70% of your immune system lives in your gut. When the gut breaks down, allergies follow.
If you have seasonal allergies and also deal with bloating, food sensitivities, skin issues, or digestive discomfort, those things are probably not a coincidence. The connection between seasonal allergies and gut health is one of the most underappreciated factors in understanding why some people react to pollen and others do not.

70% of Your Immune System Lives in Your Gut
This is not a metaphor. Approximately 70% of your immune tissue is concentrated in the gut-associated lymphoid tissue (GALT). The gut is where your immune system encounters the most foreign material on a daily basis. It is where immune cells are trained, where tolerance is developed, and where the balance between overreaction and appropriate response is established.

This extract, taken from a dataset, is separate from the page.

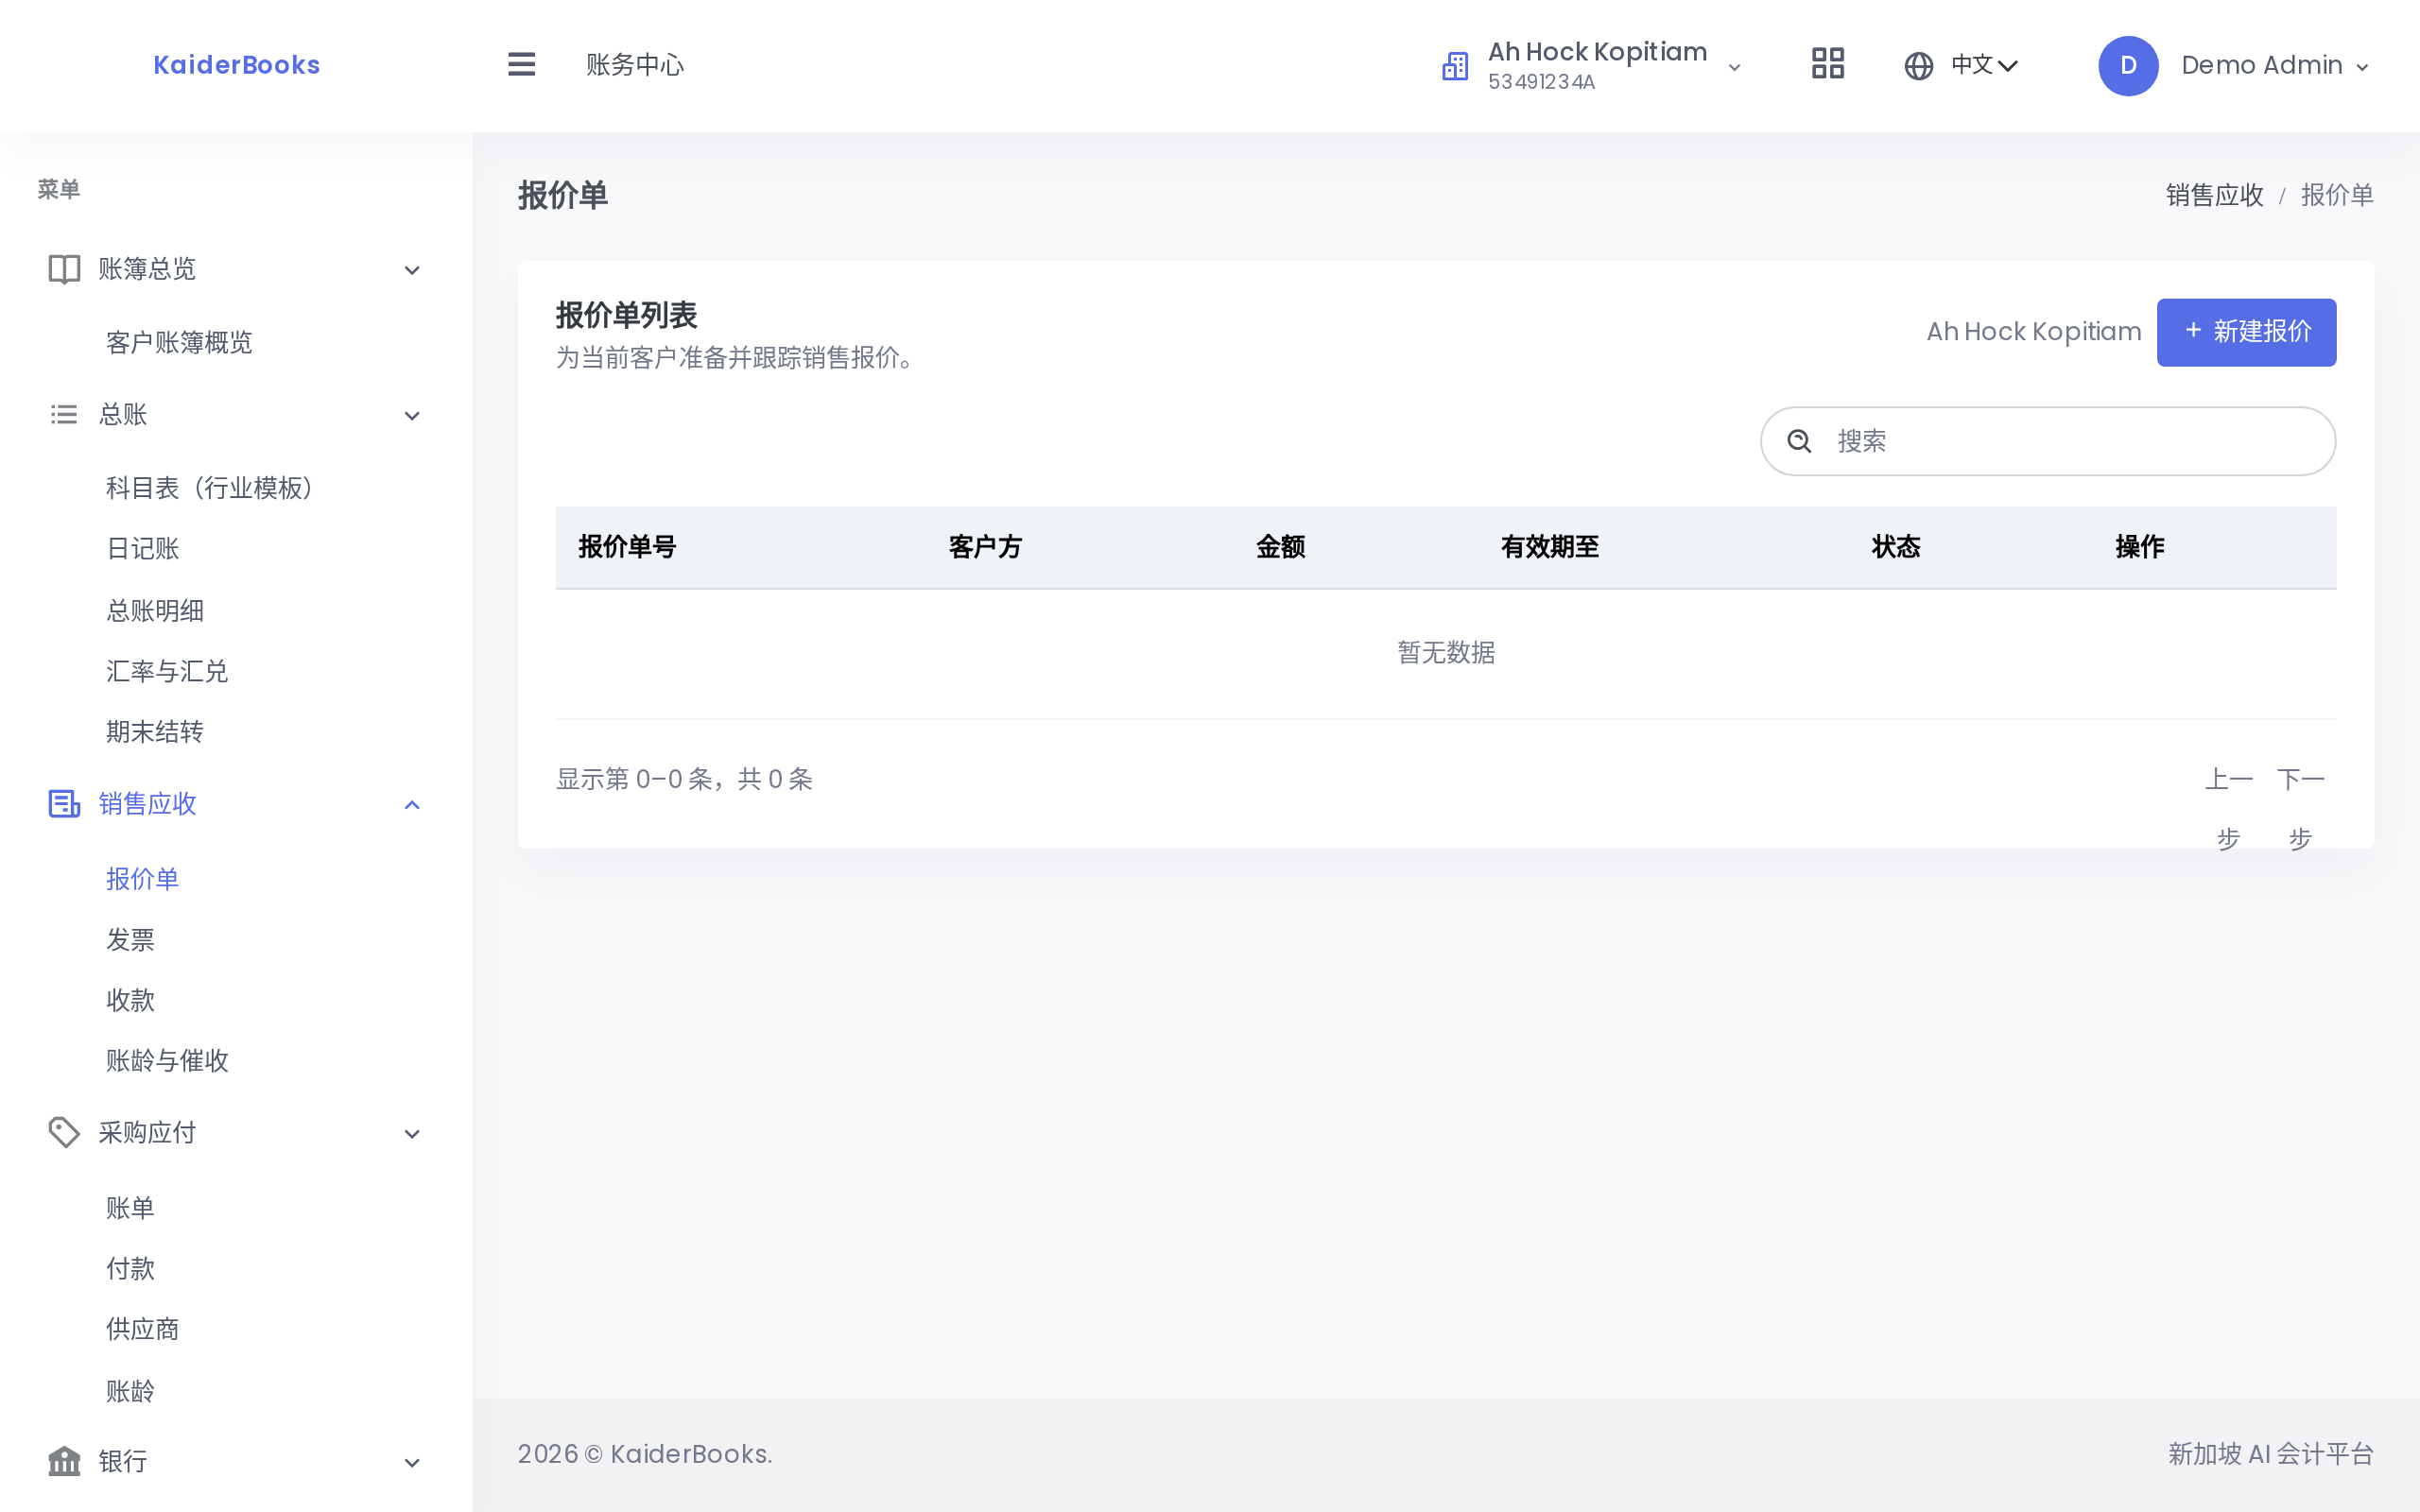This screenshot has height=1512, width=2420.
Task: Click the 新建报价 button
Action: 2246,332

When the gut is functioning well, your immune system learns to distinguish between genuine threats and harmless substances like food proteins and pollen. When the gut breaks down, that discrimination fails.
How Gut Dysfunction Drives Allergies
Leaky Gut and Th2 Skew
The gut lining is held together by tight junctions, which are protein structures that control what passes through. When these tight junctions break down (from emulsifiers in processed food, seed oils, chronic stress, alcohol, or NSAID use), the gut becomes permeable. Partially digested food proteins, bacterial fragments, and other molecules leak into the bloodstream where they are not supposed to be.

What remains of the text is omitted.